Dataset entries
★ ★ ★ ★ ★
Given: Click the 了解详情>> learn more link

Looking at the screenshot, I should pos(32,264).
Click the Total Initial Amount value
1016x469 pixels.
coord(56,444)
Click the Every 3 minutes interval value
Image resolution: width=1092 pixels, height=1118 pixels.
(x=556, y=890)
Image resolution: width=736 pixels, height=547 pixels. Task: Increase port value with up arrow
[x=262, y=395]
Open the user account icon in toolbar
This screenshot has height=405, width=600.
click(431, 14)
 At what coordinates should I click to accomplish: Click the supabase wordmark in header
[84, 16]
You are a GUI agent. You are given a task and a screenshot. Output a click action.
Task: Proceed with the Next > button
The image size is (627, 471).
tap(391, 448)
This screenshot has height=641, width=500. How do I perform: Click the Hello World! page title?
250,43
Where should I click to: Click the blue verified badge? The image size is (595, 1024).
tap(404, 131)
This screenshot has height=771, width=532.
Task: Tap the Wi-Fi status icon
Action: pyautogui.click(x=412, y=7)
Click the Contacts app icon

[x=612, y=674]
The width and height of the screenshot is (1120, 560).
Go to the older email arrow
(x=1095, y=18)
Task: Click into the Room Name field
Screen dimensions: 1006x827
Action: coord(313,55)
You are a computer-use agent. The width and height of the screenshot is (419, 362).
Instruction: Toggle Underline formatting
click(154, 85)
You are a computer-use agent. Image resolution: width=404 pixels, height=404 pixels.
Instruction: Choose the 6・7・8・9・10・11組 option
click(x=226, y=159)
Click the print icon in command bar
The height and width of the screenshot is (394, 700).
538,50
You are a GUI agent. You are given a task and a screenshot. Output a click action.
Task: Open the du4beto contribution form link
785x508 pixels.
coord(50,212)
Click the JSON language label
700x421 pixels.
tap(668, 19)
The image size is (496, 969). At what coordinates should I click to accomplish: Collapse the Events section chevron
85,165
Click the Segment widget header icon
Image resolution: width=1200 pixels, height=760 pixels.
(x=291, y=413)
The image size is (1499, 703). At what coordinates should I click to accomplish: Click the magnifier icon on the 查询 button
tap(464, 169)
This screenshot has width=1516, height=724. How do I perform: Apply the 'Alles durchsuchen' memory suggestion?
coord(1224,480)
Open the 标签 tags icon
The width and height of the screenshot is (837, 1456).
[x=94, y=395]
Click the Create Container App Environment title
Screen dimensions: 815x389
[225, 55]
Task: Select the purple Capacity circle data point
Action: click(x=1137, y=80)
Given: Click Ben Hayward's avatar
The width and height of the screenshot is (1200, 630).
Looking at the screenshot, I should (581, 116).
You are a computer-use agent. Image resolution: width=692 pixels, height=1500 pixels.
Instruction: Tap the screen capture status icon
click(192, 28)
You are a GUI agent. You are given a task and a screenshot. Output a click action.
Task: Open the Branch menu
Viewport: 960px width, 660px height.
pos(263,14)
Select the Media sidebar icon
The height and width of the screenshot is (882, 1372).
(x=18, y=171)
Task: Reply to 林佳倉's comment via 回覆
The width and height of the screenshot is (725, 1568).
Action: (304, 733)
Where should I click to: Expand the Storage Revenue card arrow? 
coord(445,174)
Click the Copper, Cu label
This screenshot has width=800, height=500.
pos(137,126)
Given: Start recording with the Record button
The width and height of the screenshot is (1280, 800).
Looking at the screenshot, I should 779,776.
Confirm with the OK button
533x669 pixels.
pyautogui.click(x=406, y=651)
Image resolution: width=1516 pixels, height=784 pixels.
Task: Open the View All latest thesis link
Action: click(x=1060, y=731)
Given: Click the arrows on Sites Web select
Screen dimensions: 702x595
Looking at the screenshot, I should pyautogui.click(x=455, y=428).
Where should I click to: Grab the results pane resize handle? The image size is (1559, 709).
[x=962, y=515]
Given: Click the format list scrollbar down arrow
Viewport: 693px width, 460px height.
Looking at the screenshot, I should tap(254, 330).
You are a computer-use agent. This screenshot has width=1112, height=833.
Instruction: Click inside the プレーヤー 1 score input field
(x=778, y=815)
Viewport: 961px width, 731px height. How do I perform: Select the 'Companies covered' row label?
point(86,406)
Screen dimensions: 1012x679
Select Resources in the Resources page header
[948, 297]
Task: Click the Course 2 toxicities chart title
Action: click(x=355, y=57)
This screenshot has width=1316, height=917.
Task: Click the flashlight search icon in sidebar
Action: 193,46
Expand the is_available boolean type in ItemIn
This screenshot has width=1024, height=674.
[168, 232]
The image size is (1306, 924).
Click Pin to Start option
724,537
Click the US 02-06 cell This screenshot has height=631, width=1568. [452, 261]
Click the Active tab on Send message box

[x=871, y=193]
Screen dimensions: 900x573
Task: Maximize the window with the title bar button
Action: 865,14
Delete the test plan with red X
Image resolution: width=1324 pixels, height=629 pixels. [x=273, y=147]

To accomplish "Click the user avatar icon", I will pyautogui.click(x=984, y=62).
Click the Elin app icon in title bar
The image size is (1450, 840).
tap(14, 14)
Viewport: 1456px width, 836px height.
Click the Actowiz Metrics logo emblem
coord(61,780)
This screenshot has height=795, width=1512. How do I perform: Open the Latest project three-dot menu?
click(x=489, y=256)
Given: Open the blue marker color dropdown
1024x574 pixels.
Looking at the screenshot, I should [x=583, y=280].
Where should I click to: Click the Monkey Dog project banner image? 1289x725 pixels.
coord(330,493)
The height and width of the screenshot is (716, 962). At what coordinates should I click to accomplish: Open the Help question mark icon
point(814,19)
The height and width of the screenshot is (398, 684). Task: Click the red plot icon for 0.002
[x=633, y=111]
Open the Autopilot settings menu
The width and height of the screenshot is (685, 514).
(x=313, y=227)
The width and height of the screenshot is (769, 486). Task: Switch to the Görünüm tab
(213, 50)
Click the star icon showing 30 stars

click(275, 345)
★ ★ ★ ★ ★
◆ **Exercise goal**: On how many lines of the data does the word "agent" appear? Reply with the number alone.

◆ **Task solution**: 7